■ Passage given:
Re: pg_stat_statements

From: Simon Riggs <simon(at)2ndquadrant(dot)com>
To: ITAGAKI Takahiro <itagaki(dot)takahiro(at)oss(dot)ntt(dot)co(dot)jp>
Cc: pgsql-hackers(at)postgresql(dot)org
Subject: Re: pg_stat_statements
Date: 2008-06-24 07:07:50
Message-ID: 1214291270.9468.809.camel@ebony.site
Views: Raw Message | Whole Thread | Download mbox | Resend email
Thread:
Lists: pgsql-hackers


On Tue, 2008-06-24 at 12:14 +0900, ITAGAKI Takahiro wrote:
> Simon Riggs <simon(at)2ndquadrant(dot)com> wrote:
>
> > I think you want to see the distribution of execution times for
> > particular queries without needing to log *every* execution, including
> > parameters. I think I understand now what you are asking for and why you
> > are asking for it.
>
> Yes. In many case, major influential queries don't depend on thier
> parameters. Also, averages of execution time are useful if you want to
> log indivisual queries that takes long time compared to the averages.

■ List of tasks:
1: List the options given after "Views:" in the pg_stat_statements message.
2: Please write the next part of the pg_stat_statements message, picking up after its last quoted line.
The material after this point is separate from the pg_stat_statements message.

■ Given material:

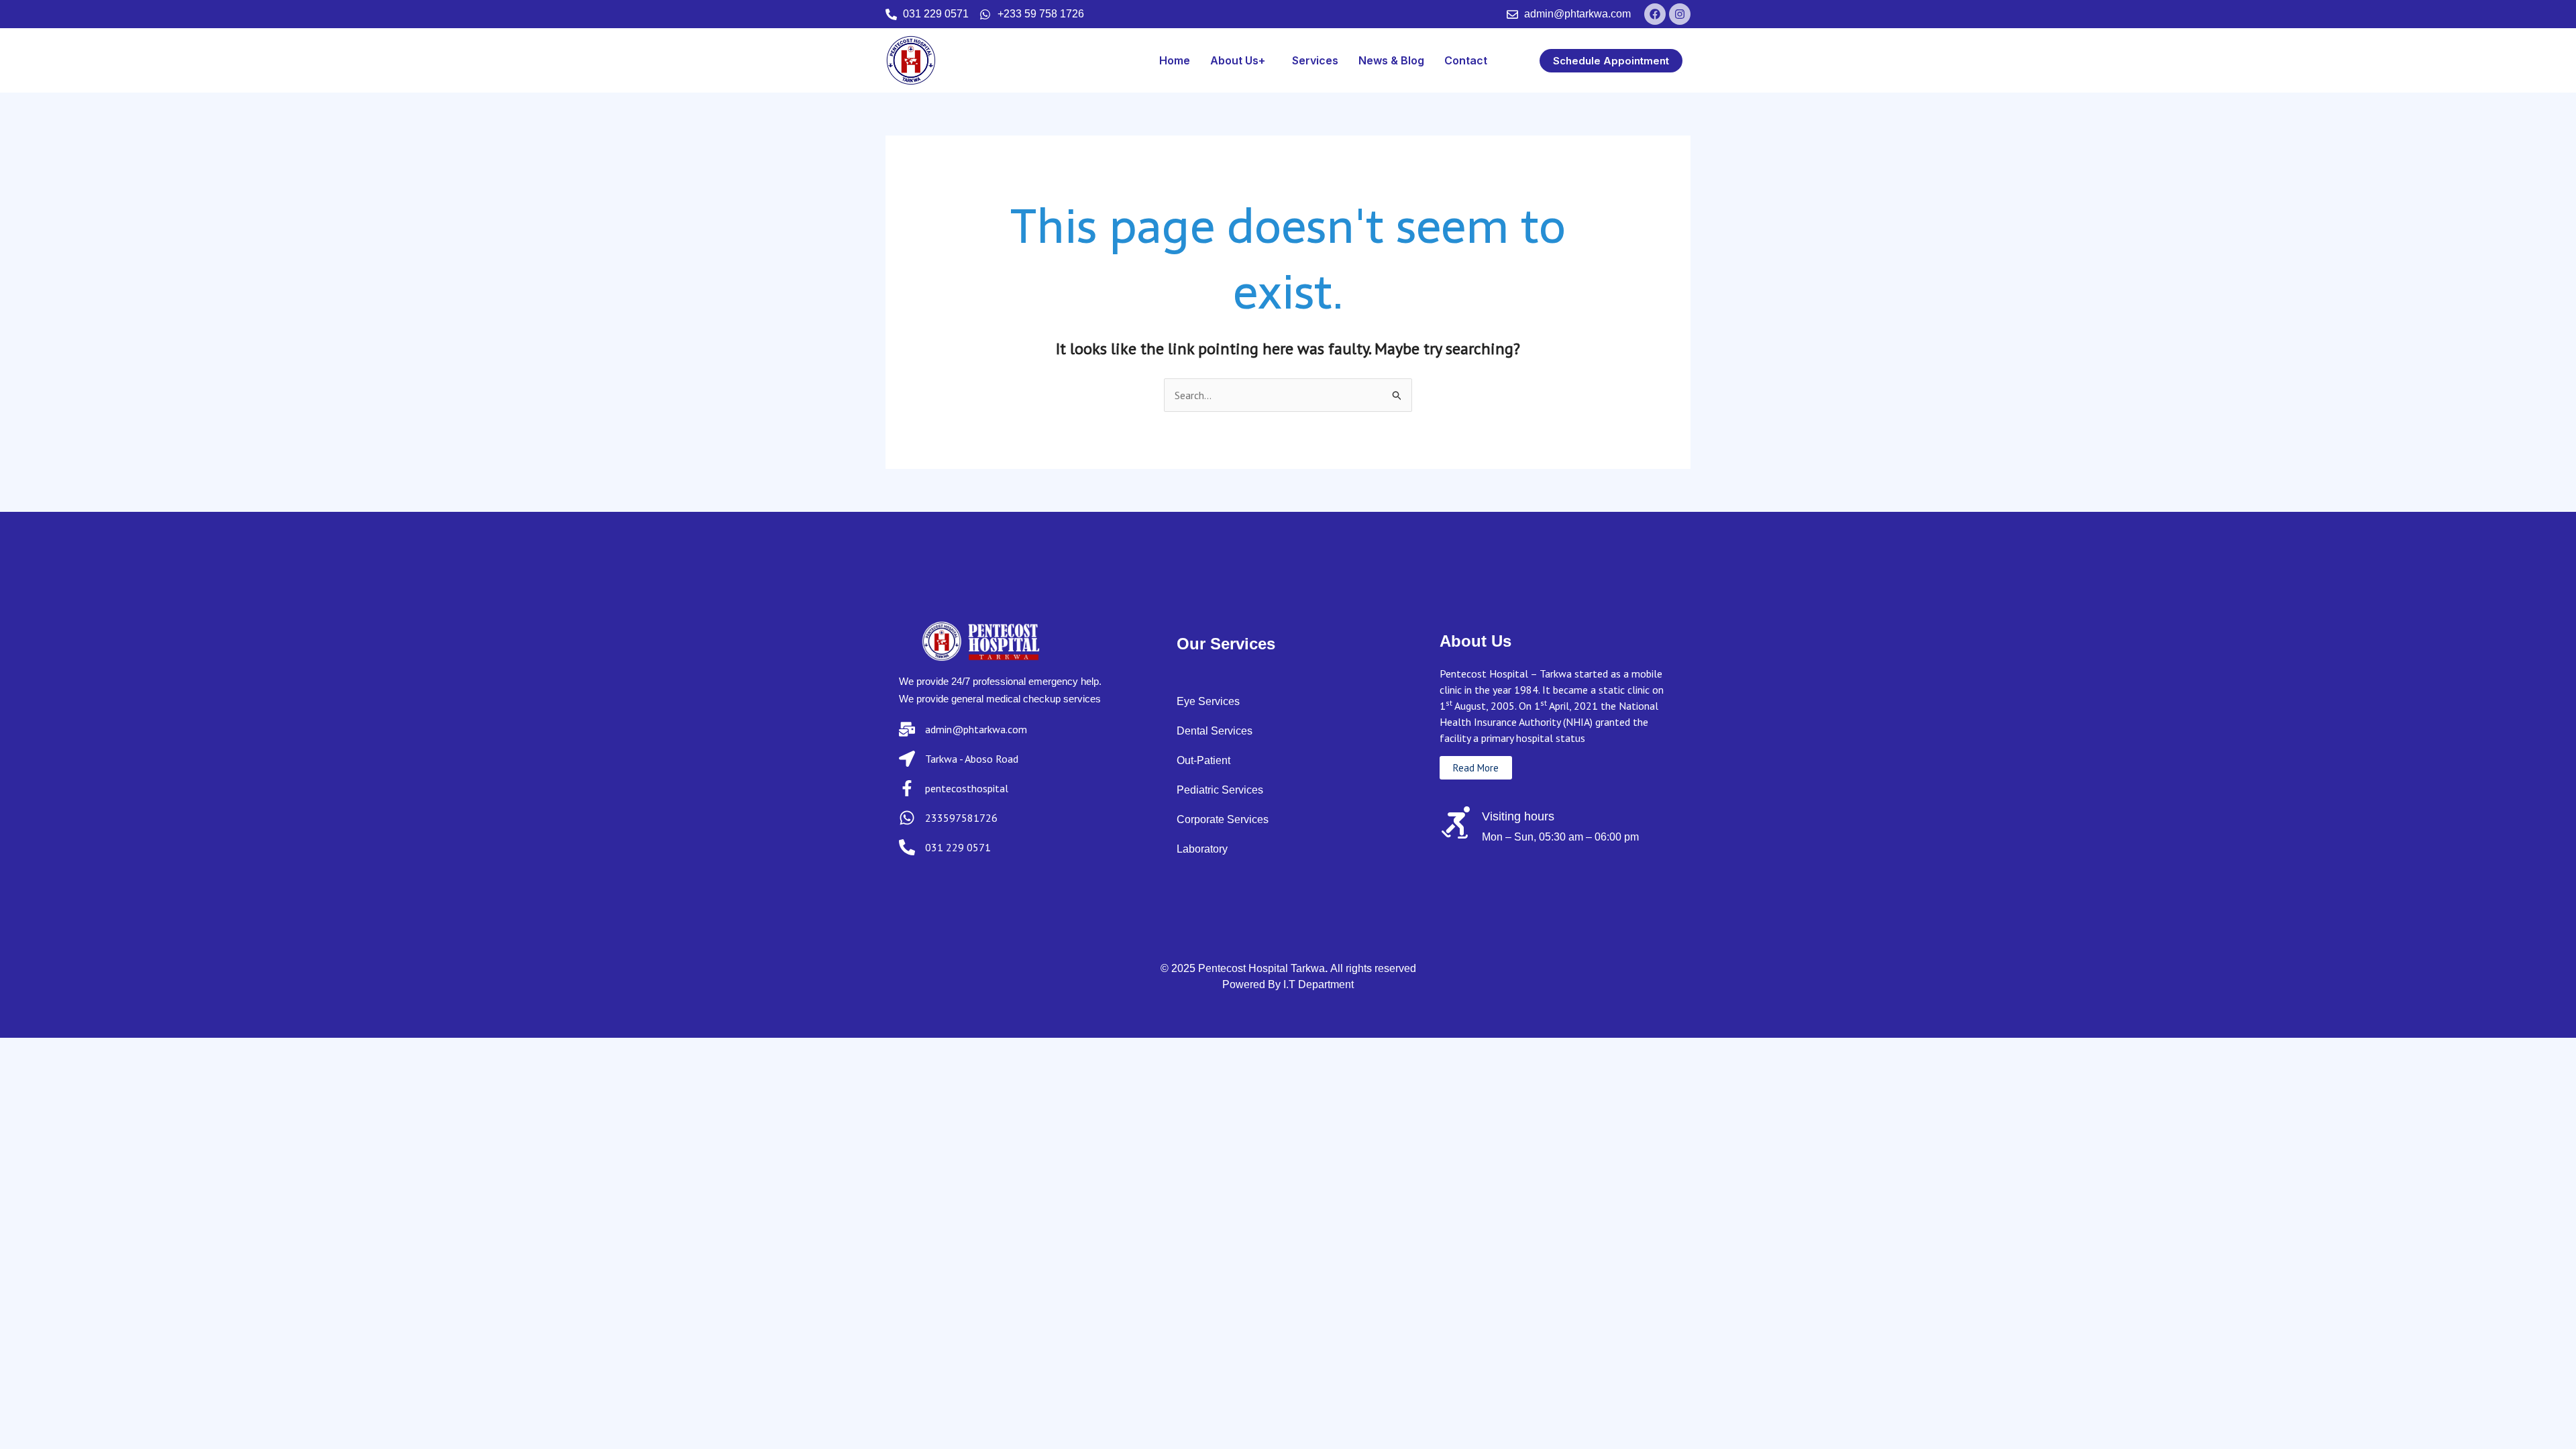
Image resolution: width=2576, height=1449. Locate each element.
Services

■ Results by task:
1: Raw Message, Whole Thread, Download mbox, Resend email

2:
> For example, you can use configuration like:
> "If an execution time is 3 times longer than the average of the same plan,
> write the explain-tree into log".

Yes, thats good.

> That reminds me, it might have association with Auto-explain patch.
> Is it given up?
> http://archives.postgresql.org/pgsql-patches/2008-01/msg00123.php

Not by me. If the author doesn't finish it someone else will.

> > We could also have a function that causes each backend to dump the
> > current averages of all plans through to the stats collector, so you can
> > assemble a global view. But that should be on-demand, not a continuous
> > flow of stats, IMHO.
>
> Hmm, it's interesting idea. It doesn't require any additional shared
> memory and max length of stat message would be enough for typical
> queries (PGSTAT_MSG_PAYLOAD is 1000 bytes or less).

There is a related issue here. Sending the text of every query to the
stat collector is an overhead for the same reason sending the text to
the log is an overhead. The solution should be the same also: don't send
the text repeatedly.

The reason we don't increase PGSTAT_MSG_PAYLOAD is that we don't want to
experience more overhead. But if we work out a way to reduce the
frequency of messages, we might be able to increase PGSTAT_MSG_PAYLOAD,
so we see the whole text when we want it, but not send it when nobody is
looking. Now that's a gorgias solution.

For protocol 3 we should be sending an id, not the whole text each time
we execute. But that won't solve the problem for simple queries.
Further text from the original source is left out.